#### Records to use
>>>

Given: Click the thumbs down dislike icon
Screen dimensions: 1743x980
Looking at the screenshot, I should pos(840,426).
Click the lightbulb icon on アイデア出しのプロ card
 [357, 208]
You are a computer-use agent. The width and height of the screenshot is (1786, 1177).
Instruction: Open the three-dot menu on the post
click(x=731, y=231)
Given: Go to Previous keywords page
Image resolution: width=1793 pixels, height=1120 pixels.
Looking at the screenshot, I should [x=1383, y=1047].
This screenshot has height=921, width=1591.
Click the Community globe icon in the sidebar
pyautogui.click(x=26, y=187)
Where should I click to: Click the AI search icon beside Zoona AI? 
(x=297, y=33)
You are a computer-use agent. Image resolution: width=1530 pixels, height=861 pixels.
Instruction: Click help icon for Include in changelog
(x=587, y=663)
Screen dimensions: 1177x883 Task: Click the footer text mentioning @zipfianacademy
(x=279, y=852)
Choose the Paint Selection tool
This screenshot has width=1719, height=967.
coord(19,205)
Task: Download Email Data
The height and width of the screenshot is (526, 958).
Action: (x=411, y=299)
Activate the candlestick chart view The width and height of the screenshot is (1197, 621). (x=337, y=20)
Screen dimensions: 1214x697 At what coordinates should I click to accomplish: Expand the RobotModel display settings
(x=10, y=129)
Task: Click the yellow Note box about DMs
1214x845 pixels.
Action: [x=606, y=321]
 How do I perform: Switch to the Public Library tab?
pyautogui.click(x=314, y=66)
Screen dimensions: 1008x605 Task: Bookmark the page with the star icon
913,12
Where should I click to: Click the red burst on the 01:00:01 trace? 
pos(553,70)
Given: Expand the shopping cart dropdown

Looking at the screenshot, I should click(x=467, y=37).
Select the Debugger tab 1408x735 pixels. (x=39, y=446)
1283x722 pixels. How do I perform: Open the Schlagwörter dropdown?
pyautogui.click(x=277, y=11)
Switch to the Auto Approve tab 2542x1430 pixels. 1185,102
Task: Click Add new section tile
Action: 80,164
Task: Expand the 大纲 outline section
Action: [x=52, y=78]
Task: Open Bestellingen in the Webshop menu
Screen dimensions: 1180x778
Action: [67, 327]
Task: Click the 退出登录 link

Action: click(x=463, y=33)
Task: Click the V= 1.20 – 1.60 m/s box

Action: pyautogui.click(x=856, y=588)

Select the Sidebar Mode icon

<<<

#### Your instructions
Reproduce verbatim the stretch of lines beginning with the one containing "Task: Click the 退出登录 link" and ending at the close of the entries above.

#### Solution to the problem
Task: Click the 退出登录 link

Action: click(x=463, y=33)
Task: Click the V= 1.20 – 1.60 m/s box

Action: pyautogui.click(x=856, y=588)

Select the Sidebar Mode icon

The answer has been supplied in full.